I have had frogs lay under other seed pods though, forget the name but you should be able to figure out which ones will work just by looking at them. Just check the "accents/decor" sections of the sponsor websites and you'll find a pretty good variety.

Small cork rounds cut into sections are another option as well.


----------



## Dane (Aug 19, 2004)

If your tank is too small for a coco hut, it's too small for dartfrogs. That aside, you can use inverted flower pots, or just place a petri dish/yogurt lid under a large leaf. Easy-to-breed frogs aren't too picky with egg laying, as long as they have a smooth, covered surface.


----------



## DragonSpirit1185 (Dec 6, 2010)

reggorf said:


> http://www.dendroboard.com/phpBB2/viewt ... =coco+huts
> 
> try this thread!


Not Found

The requested URL /phpBB2/viewtopic.php was not found on this server.

Additionally, a 404 Not Found error was encountered while trying to use an ErrorDocument to handle the request.

Apache/2.2.17 (Unix) mod_ssl/2.2.17 OpenSSL/0.9.7a mod_bwlimited/1.4 PHP/5.2.9 Server at Dendroboard.com Port 80


link failed


----------



## DragonSpirit1185 (Dec 6, 2010)

Dane said:


> If your tank is too small for a coco hut, it's too small for dartfrogs. That aside, you can use inverted flower pots, or just place a petri dish/yogurt lid under a large leaf. Easy-to-breed frogs aren't too picky with egg laying, as long as they have a smooth, covered surface.

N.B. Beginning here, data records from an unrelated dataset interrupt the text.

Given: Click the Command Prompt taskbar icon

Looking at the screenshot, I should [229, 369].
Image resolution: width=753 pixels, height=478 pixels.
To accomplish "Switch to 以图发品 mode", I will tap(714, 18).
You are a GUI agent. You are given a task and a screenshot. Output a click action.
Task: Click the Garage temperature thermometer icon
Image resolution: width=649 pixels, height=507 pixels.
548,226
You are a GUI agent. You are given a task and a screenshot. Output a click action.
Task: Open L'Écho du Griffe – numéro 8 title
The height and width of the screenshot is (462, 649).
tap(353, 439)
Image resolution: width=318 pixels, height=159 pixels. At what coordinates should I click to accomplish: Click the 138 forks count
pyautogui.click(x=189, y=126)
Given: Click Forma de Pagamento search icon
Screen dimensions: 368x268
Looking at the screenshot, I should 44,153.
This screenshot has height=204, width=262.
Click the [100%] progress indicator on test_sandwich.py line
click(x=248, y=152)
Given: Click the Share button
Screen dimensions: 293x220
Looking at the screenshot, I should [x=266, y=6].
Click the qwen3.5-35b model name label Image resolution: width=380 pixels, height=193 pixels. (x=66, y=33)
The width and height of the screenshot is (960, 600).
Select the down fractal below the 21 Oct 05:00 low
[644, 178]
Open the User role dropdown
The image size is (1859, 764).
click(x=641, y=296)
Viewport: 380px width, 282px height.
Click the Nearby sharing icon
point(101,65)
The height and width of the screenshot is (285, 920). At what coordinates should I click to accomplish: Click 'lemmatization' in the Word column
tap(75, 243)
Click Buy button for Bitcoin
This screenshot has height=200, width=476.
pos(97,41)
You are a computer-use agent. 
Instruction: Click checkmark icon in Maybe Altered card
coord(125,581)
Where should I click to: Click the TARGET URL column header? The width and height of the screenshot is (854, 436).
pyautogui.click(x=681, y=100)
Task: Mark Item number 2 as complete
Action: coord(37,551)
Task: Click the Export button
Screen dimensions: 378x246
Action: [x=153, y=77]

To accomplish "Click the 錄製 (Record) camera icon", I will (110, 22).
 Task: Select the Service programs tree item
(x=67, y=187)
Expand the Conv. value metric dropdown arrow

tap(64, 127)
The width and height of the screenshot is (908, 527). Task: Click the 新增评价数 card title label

seems like a yogurt lid would cut the frogs being made from aluminum or do you mean the plastic lids?


----------



## Mer_ (Sep 11, 2011)

I dont use a coco-hut. I have this hollowed out log, although I am not sure that will help since it is possibly? larger than a coco-hut


----------



## frograck (May 1, 2005)

Where can you get those black plastic comes that you see in European vies?


----------



## WendySHall (Aug 31, 2010)

housevibe7 said:


> The tank that I have I am finding does not have a ton of room for a large cocohut. It will fit but it takes up almost one side of my left land mass (as the two sides are divided in the middle by a water feature.) A trio of yellow terribilis will go in this tank and I am wondering what a good alternative to the coco hut would be. THere must be one since they obviously dont have coco huts in the wild :wink:


Sarah,
I would really re-think using this tank for a trio of terribilis if it's so small that a coco hut will take up nearly one whole side of the tank. Terribilis are large darts and need a much bigger tank than that one sounds. I think _at minimum_ you would need at least a 20 long with as much of its floorspace as possible.


----------



## srrrio (May 12, 2007)

Sometimes old threads do not tell a whole story!

http://www.dendroboard.com/forum/members-frogs-vivariums/61135-120g-yellow-terrib-viv.html

Sally


----------



## WendySHall (Aug 31, 2010)

Ha! I didn't realize this was a *4 1/2 year old thread*! It looks like she's upgraded since then and has some gorgeous-looking yellow terribs now!


----------